I’m in need of a lightbulb moment, that, once it happens should really free up a lot of brain space.
It’s relates to databases, and server-side rendering versus client-side rendering. Persisting and updating the UI with state and the actual data in the database. How to best leverage tools like local storage, react-context, or another state-management protocol (library). Limiting network requests.
Does server-side rendering really connect to the database and fetch the data every single refresh?
This seems incredibly inefficient.
This is what WordPress and every other server-rendered app does right?
And if you look at the alternative, client-side data fetching, you have to deal with a loading spinner. If you are okay with the spinner you still either need to 1.) make a fresh request on page refresh or 2.) play a complicated game of storing results in state (maybe global), persisting this state in local storage so a page refresh doesn’t re-send a request. You end up with this double source of truth for your data which I think is an anti-pattern. It’s messy.

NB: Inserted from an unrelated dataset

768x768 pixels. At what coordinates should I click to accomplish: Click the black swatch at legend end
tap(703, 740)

An example, you pull down a list of 100 items, load into state, and the user needs to edit one in a pop-up modal that pings an API, updates in database and sends back a success response. We don’t need to re-connect to the database to display the updated item we can just update the state. Same thing for add and delete. This seems reasonable. But it would be too much to store this state in local storage just to protect a network request to a database on page refresh.

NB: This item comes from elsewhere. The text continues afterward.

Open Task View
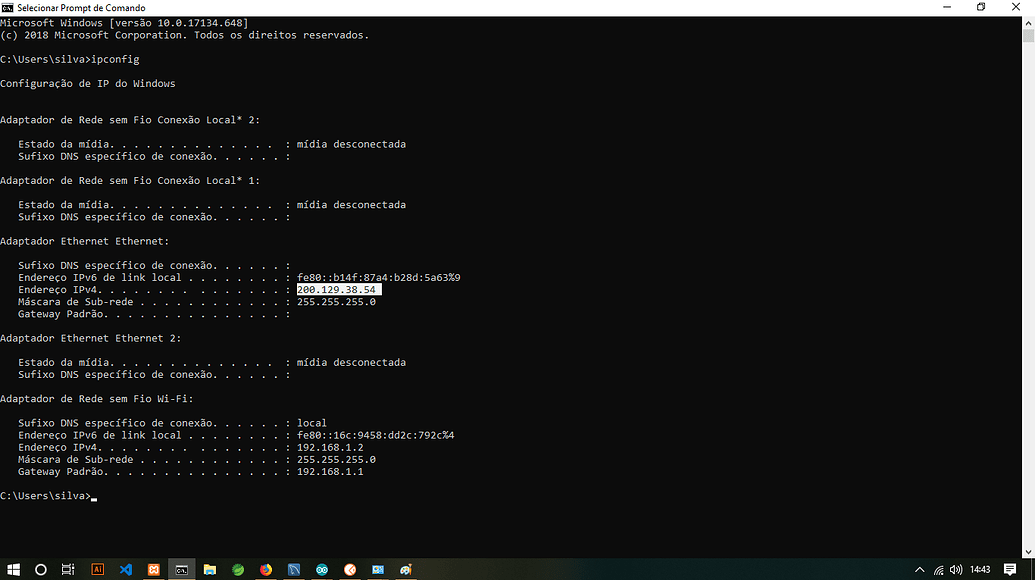The width and height of the screenshot is (1035, 580). point(69,568)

So yeah, server-side render.
If you are going to go through the work of connecting and fetching data should we just get all of the data or just a little bit and then make another connection for more data?

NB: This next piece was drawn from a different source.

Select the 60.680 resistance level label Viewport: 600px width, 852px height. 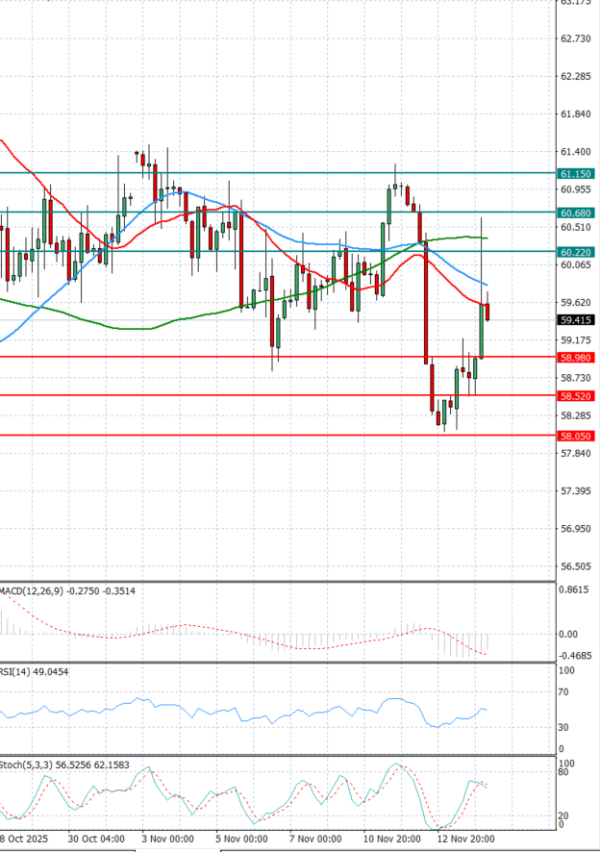pos(574,213)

There must definitely be a point where “pagination” becomes optimal but where this value lies is unclear. For example, by default WordPress gets the 10 most recent posts and not every post in your database.
How does caching effect all of this?
Schema Design of NoSQL versus RDBMS. RDBMS- normalize – don’t duplicate. NoSQL – design scalable schemas by 1.) Embed unless there’s a compelling reason not to and 2.) avoid joins if they can be but don’t be afraid if they can provide a better schema design. community.mongodb.com.